Author: Nicola Camp
The connection between cigarette smoking and various cancers long has been established, but whether the habit is a risk for multiple myeloma has been an open question. A new study by the International Multiple Myeloma Consortium (IMMC) has found that smoking appears not to be a primary risk factor for the cancer.
Health systems and academic medical centers from across the United States, Canada and Europe, including the University of Utah, studied 2,670 individuals with myeloma and 11,913 controls without myeloma. Smoking histories (current, former, those who tried cigarettes but didn’t take up the habit, and those who had never smoked) were compared between the myeloma cases and the controls.

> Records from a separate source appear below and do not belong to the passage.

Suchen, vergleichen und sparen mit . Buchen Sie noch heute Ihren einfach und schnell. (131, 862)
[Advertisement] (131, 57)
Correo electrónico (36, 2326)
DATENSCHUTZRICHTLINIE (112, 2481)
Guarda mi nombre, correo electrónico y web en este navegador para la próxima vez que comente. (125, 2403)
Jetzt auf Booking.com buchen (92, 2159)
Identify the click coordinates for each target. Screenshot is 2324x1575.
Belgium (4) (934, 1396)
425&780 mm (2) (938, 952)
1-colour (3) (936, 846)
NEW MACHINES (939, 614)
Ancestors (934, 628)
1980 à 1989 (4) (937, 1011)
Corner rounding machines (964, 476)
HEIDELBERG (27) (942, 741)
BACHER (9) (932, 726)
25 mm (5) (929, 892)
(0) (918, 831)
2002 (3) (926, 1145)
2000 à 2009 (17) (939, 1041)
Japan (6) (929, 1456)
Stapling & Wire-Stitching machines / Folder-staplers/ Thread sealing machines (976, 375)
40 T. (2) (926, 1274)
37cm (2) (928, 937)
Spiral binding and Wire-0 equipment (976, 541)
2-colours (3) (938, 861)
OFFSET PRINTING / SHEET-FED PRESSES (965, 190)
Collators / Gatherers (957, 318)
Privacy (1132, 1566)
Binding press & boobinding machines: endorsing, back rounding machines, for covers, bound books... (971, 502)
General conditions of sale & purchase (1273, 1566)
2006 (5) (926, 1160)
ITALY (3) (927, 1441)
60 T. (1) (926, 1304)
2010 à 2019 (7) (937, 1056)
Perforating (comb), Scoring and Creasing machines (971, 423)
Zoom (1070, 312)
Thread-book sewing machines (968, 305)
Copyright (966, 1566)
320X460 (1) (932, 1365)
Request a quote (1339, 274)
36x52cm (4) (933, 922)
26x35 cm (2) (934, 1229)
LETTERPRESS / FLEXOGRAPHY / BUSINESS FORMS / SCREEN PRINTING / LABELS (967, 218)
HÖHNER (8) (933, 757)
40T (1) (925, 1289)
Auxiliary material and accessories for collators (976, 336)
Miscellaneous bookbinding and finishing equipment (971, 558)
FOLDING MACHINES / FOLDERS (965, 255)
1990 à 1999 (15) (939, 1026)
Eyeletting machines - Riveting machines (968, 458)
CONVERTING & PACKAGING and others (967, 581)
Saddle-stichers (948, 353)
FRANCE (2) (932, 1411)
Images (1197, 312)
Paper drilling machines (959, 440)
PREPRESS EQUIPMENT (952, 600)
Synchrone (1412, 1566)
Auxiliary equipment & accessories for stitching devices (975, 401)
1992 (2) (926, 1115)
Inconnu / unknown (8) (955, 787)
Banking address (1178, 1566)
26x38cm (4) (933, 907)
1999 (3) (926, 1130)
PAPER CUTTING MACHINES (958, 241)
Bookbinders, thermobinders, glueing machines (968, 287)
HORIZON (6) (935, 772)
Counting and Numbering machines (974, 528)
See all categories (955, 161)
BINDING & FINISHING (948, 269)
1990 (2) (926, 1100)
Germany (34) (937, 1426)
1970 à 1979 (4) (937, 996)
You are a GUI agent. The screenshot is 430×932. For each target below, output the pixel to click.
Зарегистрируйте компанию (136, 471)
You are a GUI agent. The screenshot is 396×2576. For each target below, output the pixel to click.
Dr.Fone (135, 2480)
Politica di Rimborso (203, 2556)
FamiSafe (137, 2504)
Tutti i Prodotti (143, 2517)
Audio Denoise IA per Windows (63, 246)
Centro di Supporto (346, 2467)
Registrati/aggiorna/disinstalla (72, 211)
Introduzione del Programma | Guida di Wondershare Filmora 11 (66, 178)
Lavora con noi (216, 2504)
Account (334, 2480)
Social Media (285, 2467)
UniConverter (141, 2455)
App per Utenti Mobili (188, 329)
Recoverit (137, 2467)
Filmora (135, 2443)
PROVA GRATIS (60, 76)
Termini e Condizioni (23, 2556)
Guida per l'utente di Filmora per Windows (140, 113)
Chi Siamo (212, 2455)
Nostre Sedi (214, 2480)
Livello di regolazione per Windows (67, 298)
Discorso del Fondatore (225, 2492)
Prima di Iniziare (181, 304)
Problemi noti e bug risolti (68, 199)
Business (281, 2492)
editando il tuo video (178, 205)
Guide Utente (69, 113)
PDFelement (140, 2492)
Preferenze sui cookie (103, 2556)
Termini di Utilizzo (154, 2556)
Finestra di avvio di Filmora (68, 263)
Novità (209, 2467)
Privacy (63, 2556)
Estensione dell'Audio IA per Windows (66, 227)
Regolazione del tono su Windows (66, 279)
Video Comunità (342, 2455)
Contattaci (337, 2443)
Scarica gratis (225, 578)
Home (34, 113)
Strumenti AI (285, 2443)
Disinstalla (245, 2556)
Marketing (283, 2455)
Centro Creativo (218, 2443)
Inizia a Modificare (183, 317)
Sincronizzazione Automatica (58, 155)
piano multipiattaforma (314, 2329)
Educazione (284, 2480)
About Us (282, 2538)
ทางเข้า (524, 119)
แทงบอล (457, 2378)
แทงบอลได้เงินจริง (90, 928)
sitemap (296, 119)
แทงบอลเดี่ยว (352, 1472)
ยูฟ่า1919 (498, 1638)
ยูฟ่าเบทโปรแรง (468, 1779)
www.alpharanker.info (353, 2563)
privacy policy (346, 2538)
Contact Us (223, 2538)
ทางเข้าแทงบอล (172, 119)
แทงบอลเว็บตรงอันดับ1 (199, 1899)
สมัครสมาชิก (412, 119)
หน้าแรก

Their analysis found that the multiple myeloma cases were not enriched for smokers when compared to controls.
Nicola Camp, Ph.D., U of U genetic epidemiologist, professor of medicine and co-author on the study, contributed data from myeloma cases and controls in Utah that were ascertained through the Utah Cancer Registry, Huntsman Cancer Institute Clinics and the Utah Population Database.
The only consistently and currently recognized increased risk factors for multiple myeloma are aging and being male or African American, according to Camp. More research is needed to understand risk to this cancer. In particular there is good evidence for genetic risk factors and her work focuses on the identification of these.
Gabriella Andreotti of the National Cancer Institute (NCI) in the National Institutes of Health (NIH) is the corresponding author on the study, and Mark Purdue, also of the NCI and NIH is the senior author.